Türkiye’de derinleşen ekonomik kriz, vatandaşları kredi kartı harcamalarına bağımlı hale getirdi. CHP Niğde Milletvekili Ömer Fethi Gürer, 2024 ile 2025 Ocak ayları arasındaki kredi kartı harcamalarını karşılaştırarak, gıda fiyatlarındaki artışı ve halkın artan borç yükünü gözler önüne serdi. Gürer, gıda harcamalarında %64,9’luk, toplam kredi kartı harcamalarında ise %62,8’lik bir artış yaşandığını belirtti. Bu artışların ardında iktidarın yanlış ekonomik politikalarının olduğunu söyleyen Gürer, hükümeti sert bir dille eleştirdi.
“Vatandaş Kredi Kartıyla Yaşamaya Çalışıyor”
Gürer, 2024 Ocak ayında 801,7 milyar TL olan toplam kredi kartı harcamalarının, 2025 Ocak ayında 1 trilyon 305 milyar TL’ye yükseldiğini vurguladı. Bu rakamlar, vatandaşın borçlanarak temel ihtiyaçlarını karşılamaya çalıştığını ortaya koyuyor.
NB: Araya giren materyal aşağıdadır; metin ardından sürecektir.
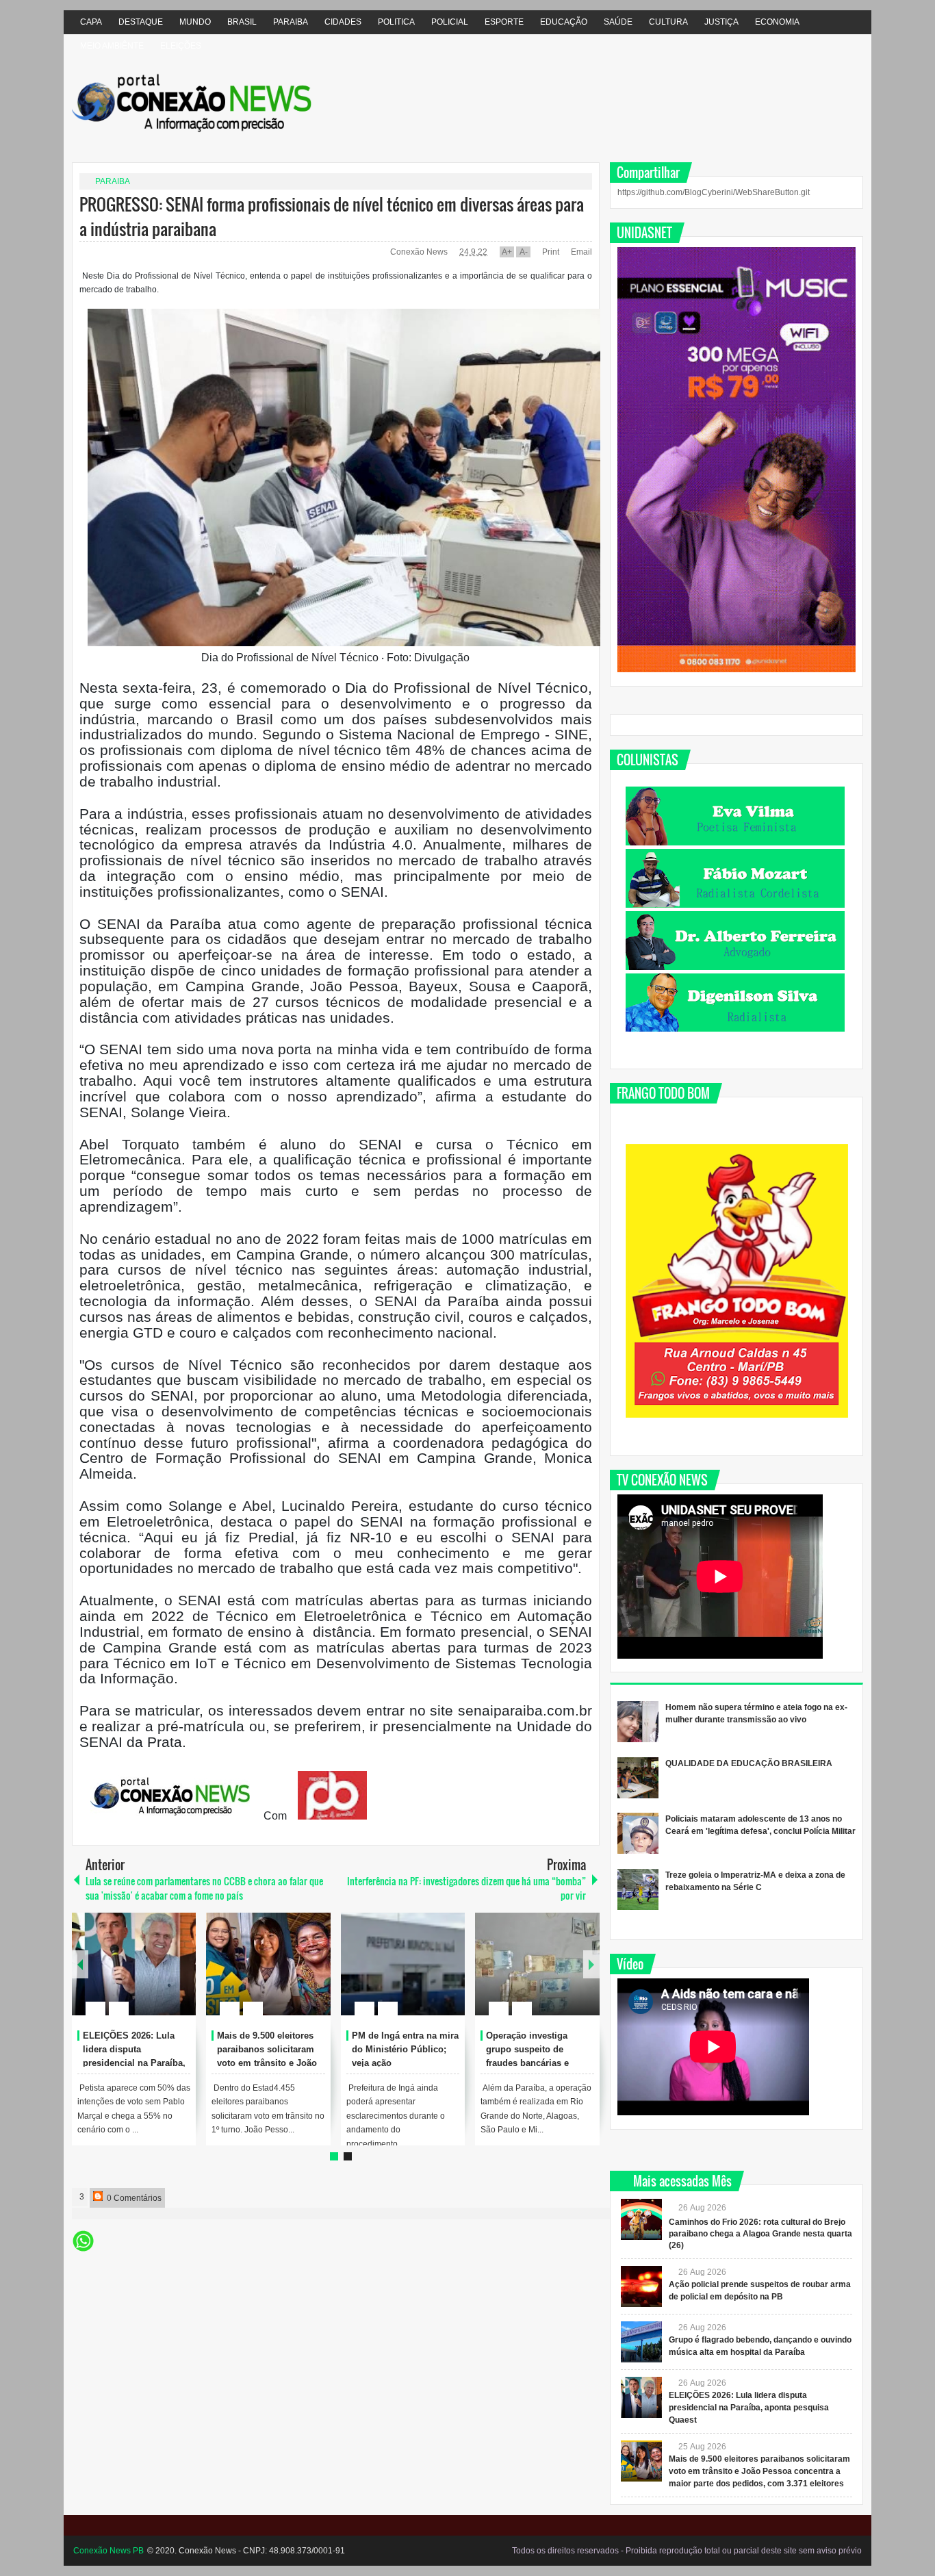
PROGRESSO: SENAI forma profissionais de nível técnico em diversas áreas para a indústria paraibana (331, 216)
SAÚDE (618, 22)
Gürer, “Bu artış, halkın içine itildiği ekonomik çaresizliği gösteriyor. İnsanlar kredi kartlarıyla yaşamaya çalışıyor, ancak bu sürdürülebilir bir durum değil” dedi.
Gürer’in açıklamaları, yalnızca borçlanmadaki artışı değil, aynı zamanda gıda fiyatlarında yaşanan fahiş yükselişi de gündeme taşıdı. “Bir yıl içinde market harcamaları %61,6, yemek harcamaları ise %70,2 oranında arttı. Halkın sofrasındaki her lokma daha pahalı hale gelirken, iktidar enflasyon rakamlarını manipüle ederek gerçekleri gizlemeye çalışıyor” ifadelerini kullandı.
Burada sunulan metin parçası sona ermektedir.